Discussion on BSNLP/SIGSLAV Activities, 10 Sep 2015 — Notes
A discussion on BSNLP/SIGSLAV activities was held on September the 10th, 2015, at the 5th Workshop on Balto-Slavic Natural Language Processing (BSNLP 2015), organized as part of the 10th International Conference on Recent Advances in Natural Language Processing (RANLP 2015) in Hissar, Bulgaria. Participants in the discussion were the participants of the BSNLP 2015 workshop, most of whom are also members of SIGSLAV. The discussion was moderated by Roman Yangarber, the vice-chair of SIGSLAV.
Bellow are notes from the discussion, organized by the main points discussed. Notes were compiled by Roman Yangarber and Jan Šnajder.

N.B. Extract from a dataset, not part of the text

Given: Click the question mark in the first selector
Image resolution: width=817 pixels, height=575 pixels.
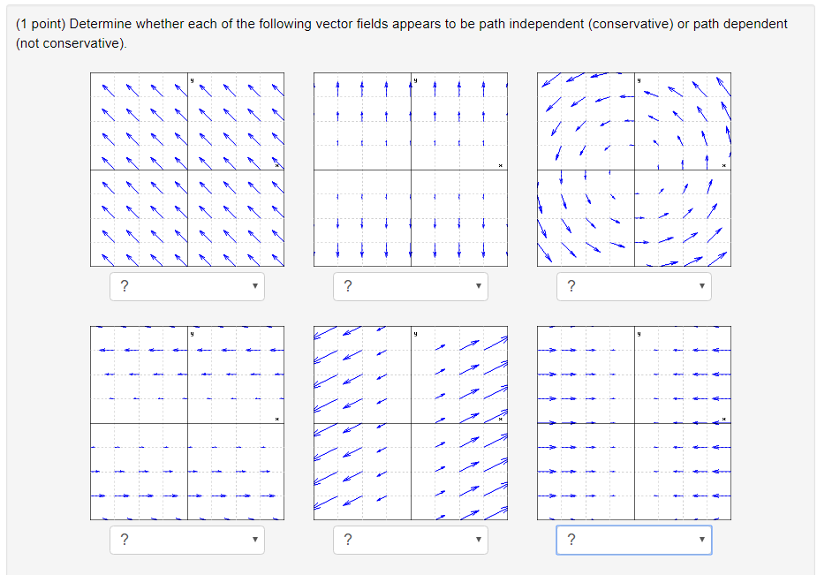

DISCLAIMER: The notes may be incomplete. There is a possibility that some items are incorrect or wrongly attributed. Participants of the discussion are kindly invited to amend the minutes and report corrections in the SIGSLAV on-line forum. Thank you for your understanding.
(1) SIGSLAV activities
* Kiril Simov mentioned CLARIN research support
* Tomas Krilavičius mentioned that CLARIN would like its resources to be used more, perhaps we can join efforts
* someone: we should publicize resources that are not 100% complete
* Josef Steiberger: We should consider applying for a networking project.
* We discussed whether SIGSLAV should invest efforts into maintaining resources
* Tanja Samardžić thinks we shouldn't
* Jan Šnajder prefers to invest effort in networking
* Josef Steinberger thinks a discussion forum is enough
(2) Making BSNLP a premiere event
* Tanja Samadržić suggested to enforce multilingual evaluation on Slavic languages to make the papers more attractive, e.g., make it mandatory that everyone should evaluate on at least five Slavic languages. This improves chances for acceptance in ACL
* Josef Steinberger noted that data is a problem
* Josef Steinberger (on BSNLP frequency): a 2-years cycle is optimal
* Hana Skoumalová: The event has to be listed in conference ranking lists to be attractive.
* Josef Steinberger: extended papers should be published in a journal
* someone: open access journal is preferred
* Natalia Loukachevitch remarked that a "workshop" (in contrast to a conference) cannot be a premiere event
* Points that everybody seems to agree on:
* we need high-quality reviews
* we might consider including author response period
* papers should be indexed in a database of conferences - authors need points
* we should consider publishing extended papers in a special issue of journal
* do we prefer open-access journals?
(3) BSNLP shared task
* Jan Šnajder presented the three task types:
* (1) "Cracking the language barrier"
* Tasks that aim to directly bridge the language gap between Slavic Languages: MT tasks between Slavic languages, bilingual lexica, comparable corpora etc.
* (2) Cross-lingual
* Tasks aiming at cross-lingual text analysis to get the maximum of the data.
* There seem to be two extremes:
* "Task-level alignment": For each language, processing is done separately and by and large independently. The alignment is done at the very end.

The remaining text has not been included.